Rise over run. Average rate of change. Change in $y$ over change in $x$. $Δy/Δx$. $(f(a)−f(b))/(a−b)$.

Slope is a popular topic in calculus, despite being introduced back in Algebra I. Make sure you know how to find it, and that you need two points in order to do so.

### Equations of Lines

You’ve been shown a lot of different forms lines, but we only care about one in this class. Point-slope form.

\[y−y_1=m(x−x_1)\]

It gets ignored a lot in earlier math, but it’s the easiest to use because all you need is the slope and a single point. And typically, if you have the slope, you have two points to choose from. You can then take point-slope form and rearrange it as necessary.

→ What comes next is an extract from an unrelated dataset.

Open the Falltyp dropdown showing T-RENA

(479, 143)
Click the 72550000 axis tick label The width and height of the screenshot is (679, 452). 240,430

Quick example, say you are given some line that has a slope of 3 and a point of $(1,−2)$. What would the equation be?

\[y−(−2)=3(x−1)\]

And if you wanted slope-intercept form

\[\begin{align*}
y+2&=3x-3 \\
y&=3x−5
\end{align*}\]

### Ratios and Rates of Change

Since slope is a ratio, it’s handy for real-world applications as well. The population of Utah was 2,427,000 in 2005 and 3,161,000 in 2018. Treating time as $x$, which is customary, our change in population over change in time would give us the average rate of change, which would be a growth of 56,462 people per year.

Keep in mind that the actual population growth was likely not linear. We’re just treating it that way to come up with an average.

### Parallel and Perpendicular Lines

Parallel lines have an equal slope. Perpendicular lines have opposite reciprocal slopes. If one line has a slope of $2/3$, a line perpendicular would have a slope of $−2/3$.